New research examines the negative effects of chronic pelvic pain on aspects of sex such as lubrication.
Urologic chronic pelvic pain syndrome (UCPPS) has a significant negative effect on various aspects of female sexual function. A systematic review and meta-analysis in the International Urogynecology Journal also found that patients with UCPPS were at much higher risk of dyspareunia and that psychosocial variables might be a factor in pathogenesis of female sexual dysfunction (FSD). The authors searched PubMed, EMBASE, the Cochrane Library and Google Scholar for published literature about the Female Sexual Function Index (FSFI) or reporting the prevalence of dyspareunia. Nine case-control studies, mostly single-center studies, which enrolled a total of 4,965 subjects, were analyzed. All studies were published in English between 2001 and 2014, with sample sizes ranging from 86 to 1,781. Five studies originated from North America and the other four from Europe, with four studies assessing the six individual FSFI domains and five studies evaluating dyspareunia.
Mean age of the case and control groups ranged from 34.8 to 50.6 and from 36.1 to 50.66 years, respectively. Overall quality of the studies was considered moderate to good, with an average Newcastle-Ottawa Scale (NOS) score of 6.5 for risk of bias.
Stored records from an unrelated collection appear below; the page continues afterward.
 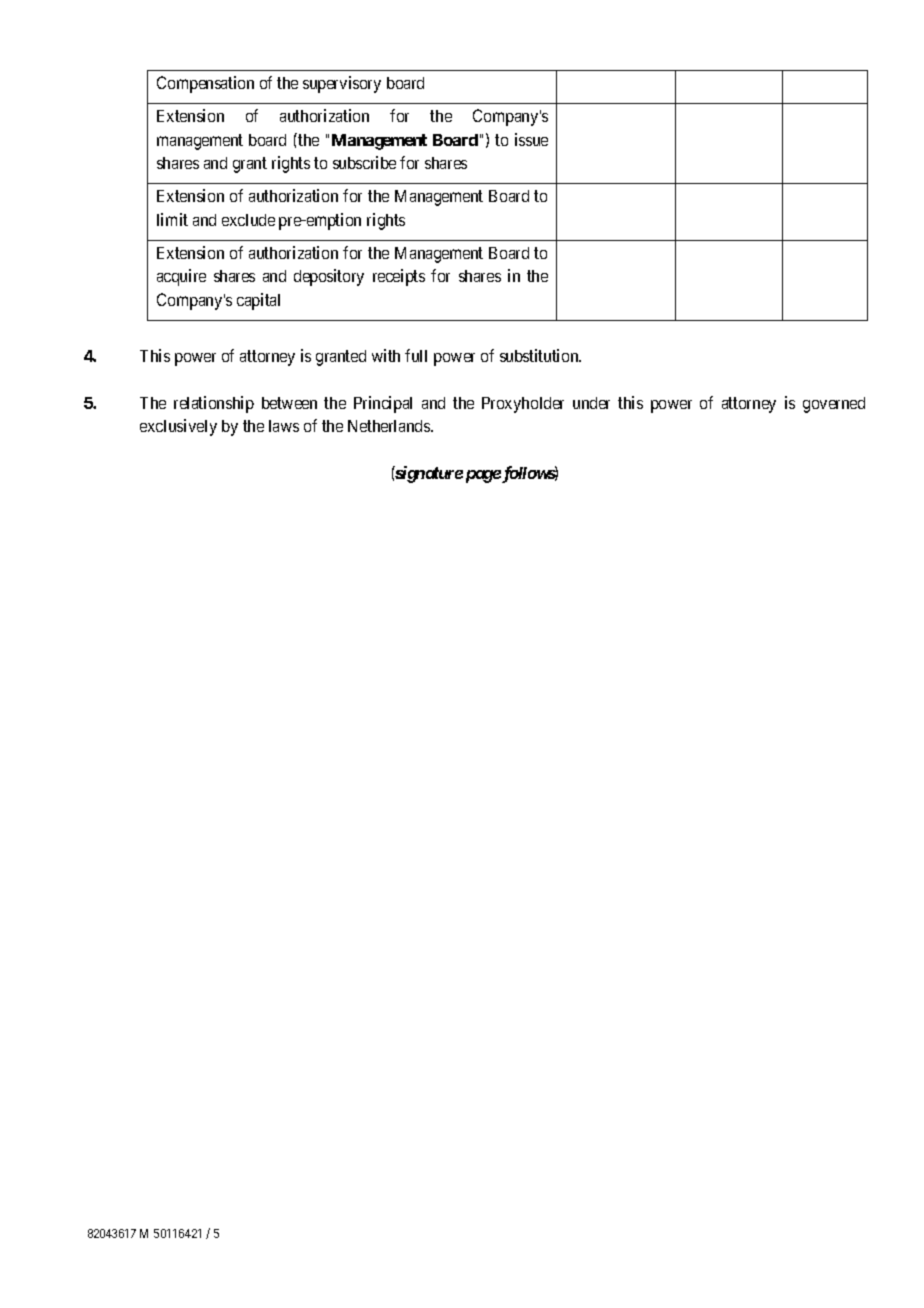 I want to click on issue, so click(x=531, y=139).
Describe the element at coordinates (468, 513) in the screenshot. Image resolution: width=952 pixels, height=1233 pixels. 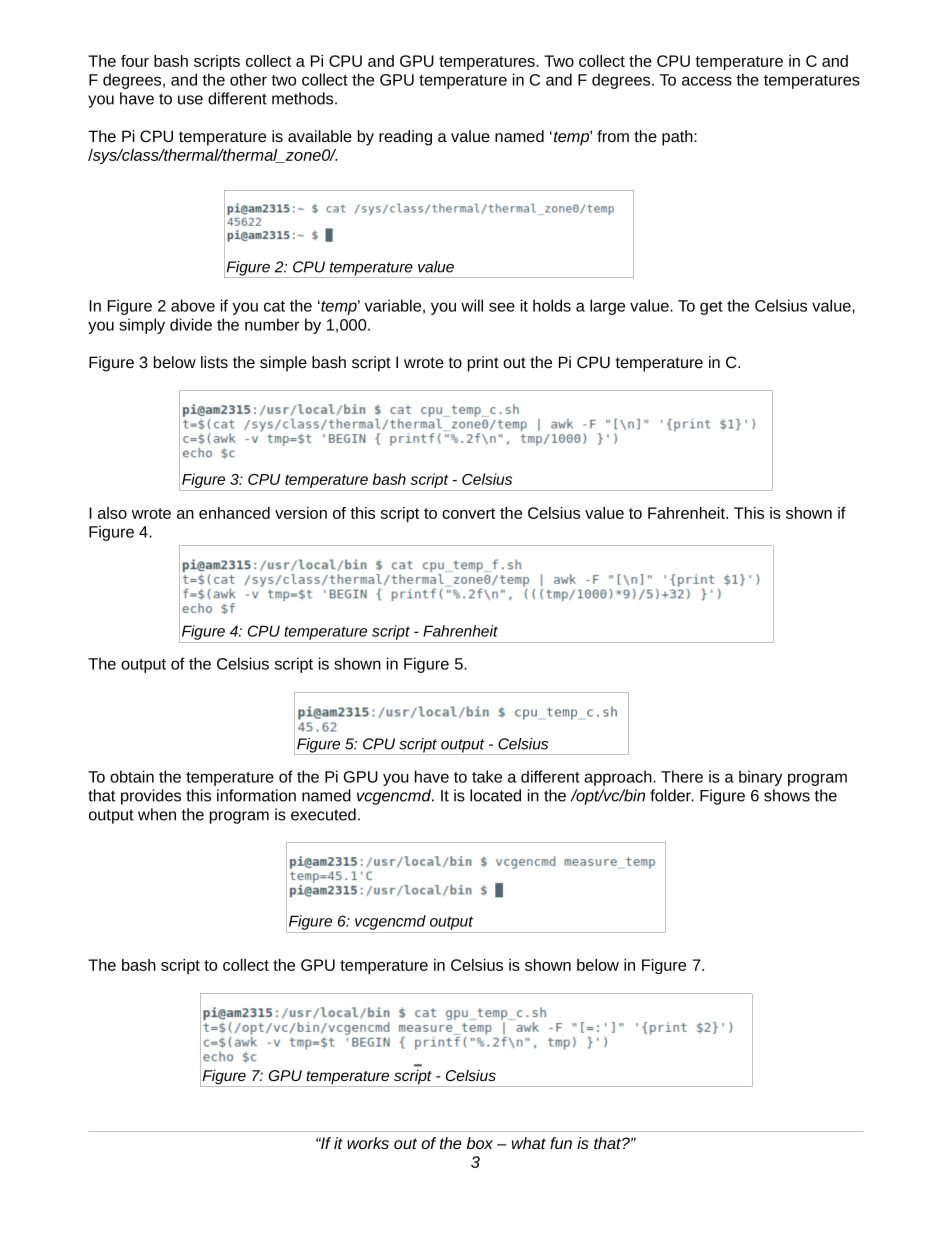
I see `convert` at that location.
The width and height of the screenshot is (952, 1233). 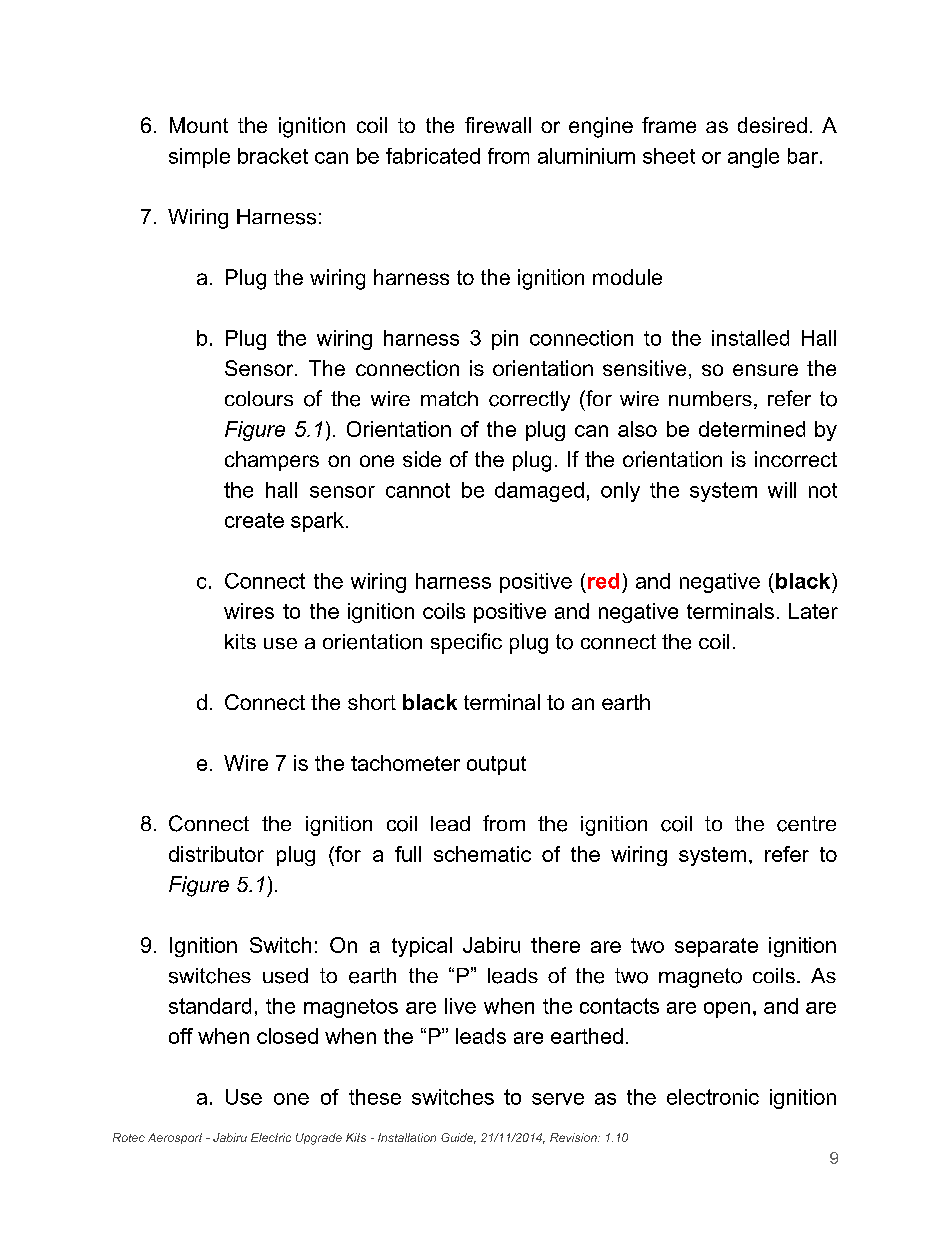 What do you see at coordinates (753, 158) in the screenshot?
I see `angle` at bounding box center [753, 158].
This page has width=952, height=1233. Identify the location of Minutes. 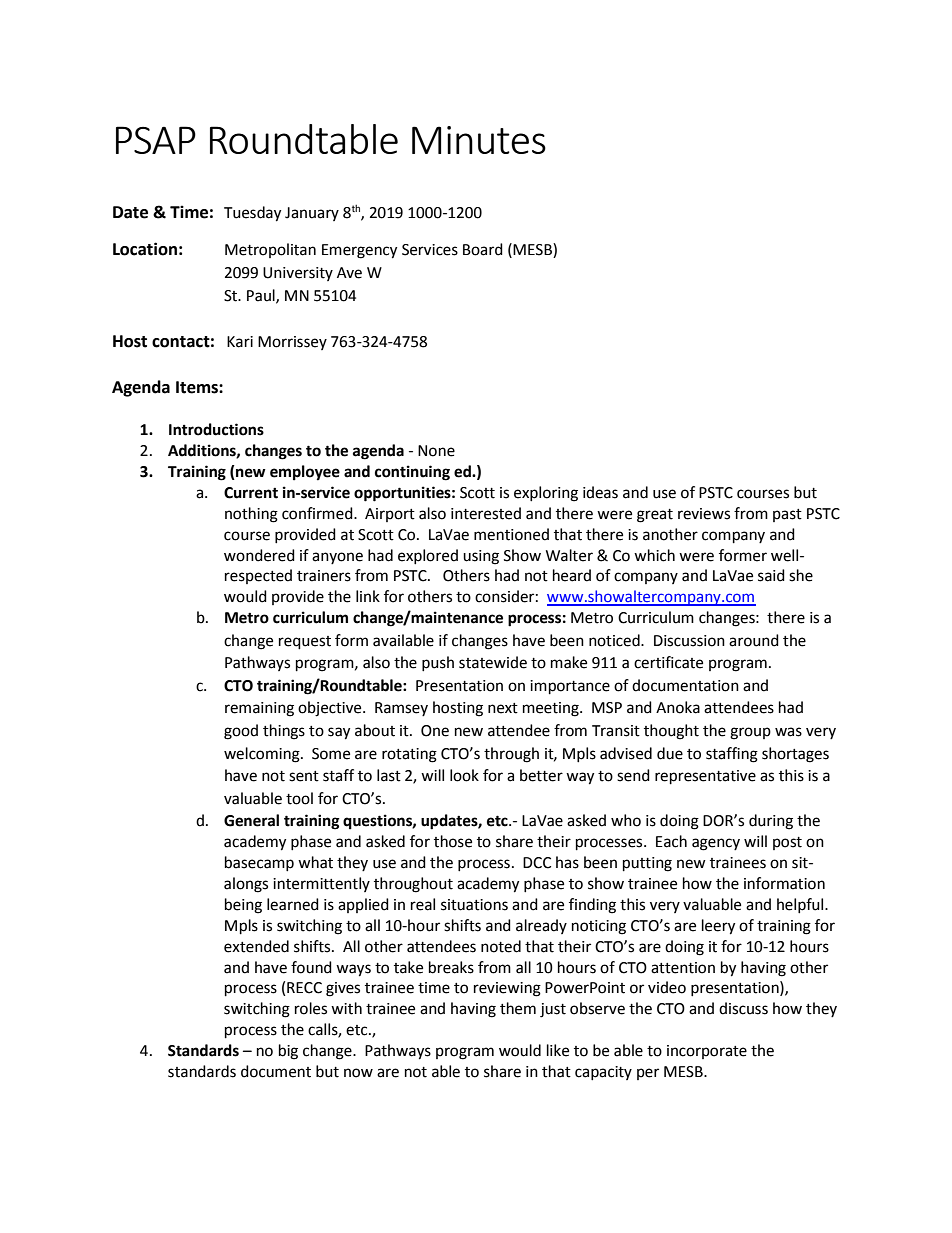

The analysis found a strong correlation between UCPPS and dyspareunia (odds ratio [OR] = 11.27; 95% confidence intervals [CI]: 5.15 to 24.67) (P < 0.00001). The UCPPS group also had significantly lower scores for each of the six individual domains of the FSFI compared with the healthy control group: desire (mean difference [MD] = −1.04; 95% CI: −1.20 to − 0.88 (P < 0.00001); arousal (MD = −1.78; 95% CI: −2.36 to −1.20 (P < 0.00001); lubrication (MD = −2.11; 95% CI: −2.49 to −1.73) (P < 0.00001); orgasm (MD = −1.50; 95% CI: −1.72 to −1.28) (P < 0.00001); satisfaction (MD = −1.54; 95% CI: −1.97 to −1.12) (P < 0.00001); and pain (MD = −2.89; 95% CI: −3.63 to −2.14) (P < 0.00001).
Moreover, the FSFI total score was significantly lower for the UCPPS group (mean difference [MD] = −11.35; 95% CI: −14.54 to − 8.16) (P < 0.00001).
The pathogenic mechanism of FSD may involve aging, reduced estrogen levels and psychosocial variables, according to the review authors. “Pain may also lead to pessimistic, fearful, and disappointing sexual psychologic disorders, and patients may appear to avoid or reduce the frequency of sex, loathe sexual activity, and further reduce sexual dysfunction,” the authors wrote.
In fact, the main cause of UCPPS in the majority of patients with sexual dysfunction might be psychologic factors, thus forming a vicious cycle of “painful discomfort-psychologic symptoms-sexual dysfunction.”
The Multidisciplinary Approach to the Study of Chronic Pelvic Pain (MAPP) Research Network advocates an interdisciplinary strategy to diagnose and treat, which is more effective than monotherapy. However, to break this cycle, more valid therapies and treatments are needed, according to the review authors.
One drawback of the review is that the pooled analysis was limited to the FSFI total score, scores of six domains and prevalence of dyspareunia. In addition, there were no standard criteria for evaluating the scale and diagnosis of FSD, nor was the frequency of FSD fully explained.
“Future well-designed research is called for to develop a comprehensive estimate of the association between UCPPS and FSD,” the authors concluded.